MiR-183-5p Enhances Autophagy by Targeting IRS1/PI3K-Oxidative Stress Signaling Pathway via Affecting Sepsis-Induced Cardiac Dysfunction

This study aimed to research the specific of miR-183-5p on sepsis-induced cardiac dysfunction. The cecal ligation and puncture method (CLP) establish an animal model of sepsis. All animals were randomly divided into five groups, namely, control group, CLP+miR-183-5p mimic NC group, CLP+miR-183-5p mimic group, CLP+miR-183-5p inhibitor NC group and CLP+miR-183-5p inhibitor group. According to the results, compared with control group, CLP+miR-183-5p mimic/inhibitor NC group exhibited focal degeneration and necrosis of myocardial cells, infiltration of inflammatory cells, a dramatically increased apoptosis level of myocardial cells and cardiac ultrasonic parameters decreased evidently. In addition, with the remarkably increased protein expression of IRS1, the protein expressions of p-PI3K and p-mTOR rose in myocardium, while those of LC3II and Beclin declined. Moreover, compared with CLP+miR-183-5p mimic NC group, the myocardial cells showed a pathological improvement tendency, the apoptosis level and the protein expressions of IRS1, p-PI3K and p-mTOR in myocardium dropped markedly, LVAW; d, LVAW; s, LVPW; d and EF, and LC3II and Beclin associated with autophagy evidently rose in CLP+miR-183-5p mimic group. Compared with CLP+miR-183-5p inhibitor NC group, the indicators of CLP+miR-183-5p inhibitor group tended to deterio-rate. LPS was utilized to induce myocardial cell injury in in vitro experiments.

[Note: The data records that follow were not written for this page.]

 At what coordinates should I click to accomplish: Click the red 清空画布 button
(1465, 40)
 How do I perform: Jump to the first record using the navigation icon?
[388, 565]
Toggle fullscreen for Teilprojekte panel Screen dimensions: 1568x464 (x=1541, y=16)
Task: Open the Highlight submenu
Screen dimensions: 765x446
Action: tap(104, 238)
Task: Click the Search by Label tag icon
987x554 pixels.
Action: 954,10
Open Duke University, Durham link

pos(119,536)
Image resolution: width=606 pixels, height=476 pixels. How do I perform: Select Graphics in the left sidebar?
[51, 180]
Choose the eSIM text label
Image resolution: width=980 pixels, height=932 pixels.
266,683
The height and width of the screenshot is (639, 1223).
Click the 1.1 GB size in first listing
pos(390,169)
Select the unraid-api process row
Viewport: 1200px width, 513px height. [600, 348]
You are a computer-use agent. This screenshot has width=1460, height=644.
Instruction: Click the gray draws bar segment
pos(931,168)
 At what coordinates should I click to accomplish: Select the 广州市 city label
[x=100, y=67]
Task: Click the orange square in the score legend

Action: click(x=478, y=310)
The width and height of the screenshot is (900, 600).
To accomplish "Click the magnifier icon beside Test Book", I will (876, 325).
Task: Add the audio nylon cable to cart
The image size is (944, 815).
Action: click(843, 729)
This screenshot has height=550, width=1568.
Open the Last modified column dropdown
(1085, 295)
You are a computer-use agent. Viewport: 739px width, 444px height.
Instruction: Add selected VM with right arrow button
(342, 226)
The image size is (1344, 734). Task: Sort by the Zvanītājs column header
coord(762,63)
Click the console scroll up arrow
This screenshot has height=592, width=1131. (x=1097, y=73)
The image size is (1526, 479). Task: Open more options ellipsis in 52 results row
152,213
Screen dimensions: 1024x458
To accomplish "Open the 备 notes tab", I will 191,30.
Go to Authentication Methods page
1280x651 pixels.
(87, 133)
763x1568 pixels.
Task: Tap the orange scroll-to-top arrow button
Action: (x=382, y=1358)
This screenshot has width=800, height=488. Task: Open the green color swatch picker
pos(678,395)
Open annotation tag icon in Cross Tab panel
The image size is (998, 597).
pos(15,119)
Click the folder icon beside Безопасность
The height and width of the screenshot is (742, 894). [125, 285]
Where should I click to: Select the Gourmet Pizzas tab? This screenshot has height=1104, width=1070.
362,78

It was found that miR-183-5p mimic down-regulated the protein expressions of IRS1, p-PI3K, p-Akt and p-mTOR, and up-regulated the expressions of LC3II and Beclin, while miR-183-5p inhibitor had the opposite effect. In a word, miR-183-5p enhanced autophagy by targeting IRS1 to regulate the PI3K/Akt/mTOR signaling pathway, thereby influencing sepsis-induced cardiac dysfunction.